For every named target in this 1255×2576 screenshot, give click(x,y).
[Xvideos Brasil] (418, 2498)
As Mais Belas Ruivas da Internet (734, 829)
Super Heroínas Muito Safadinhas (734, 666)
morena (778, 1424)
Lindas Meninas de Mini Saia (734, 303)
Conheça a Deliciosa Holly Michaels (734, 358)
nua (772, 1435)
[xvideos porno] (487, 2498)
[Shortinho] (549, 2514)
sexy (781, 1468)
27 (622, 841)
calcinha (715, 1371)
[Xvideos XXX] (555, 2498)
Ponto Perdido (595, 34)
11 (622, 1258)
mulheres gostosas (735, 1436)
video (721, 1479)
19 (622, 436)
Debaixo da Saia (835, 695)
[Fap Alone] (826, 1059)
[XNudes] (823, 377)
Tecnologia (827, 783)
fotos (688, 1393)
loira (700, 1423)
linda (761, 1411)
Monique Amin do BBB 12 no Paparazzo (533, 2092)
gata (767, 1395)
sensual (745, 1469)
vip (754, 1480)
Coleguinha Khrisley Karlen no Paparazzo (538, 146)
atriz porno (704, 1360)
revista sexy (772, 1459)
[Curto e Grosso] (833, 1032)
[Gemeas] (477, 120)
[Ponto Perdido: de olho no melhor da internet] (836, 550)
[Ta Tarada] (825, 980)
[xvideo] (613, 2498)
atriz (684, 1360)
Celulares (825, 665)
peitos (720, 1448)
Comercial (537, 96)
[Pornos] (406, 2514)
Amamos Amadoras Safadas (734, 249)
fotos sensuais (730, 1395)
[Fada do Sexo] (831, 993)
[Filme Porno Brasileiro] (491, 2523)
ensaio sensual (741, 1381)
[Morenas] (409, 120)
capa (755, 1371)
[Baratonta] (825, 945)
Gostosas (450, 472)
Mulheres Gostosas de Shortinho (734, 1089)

★ ★ ★ ★ ★ ★ ★

The output should be exactly the lines above from the line containing "linda (761, 1411)" to the line containing "atriz (684, 1360)", inclusive, with no other lines.

linda (761, 1411)
Monique Amin do BBB 12 no Paparazzo (533, 2092)
gata (767, 1395)
sensual (745, 1469)
vip (754, 1480)
Coleguinha Khrisley Karlen no Paparazzo (538, 146)
atriz porno (704, 1360)
revista sexy (772, 1459)
[Curto e Grosso] (833, 1032)
[Gemeas] (477, 120)
[Ponto Perdido: de olho no melhor da internet] (836, 550)
[Ta Tarada] (825, 980)
[xvideo] (613, 2498)
atriz (684, 1360)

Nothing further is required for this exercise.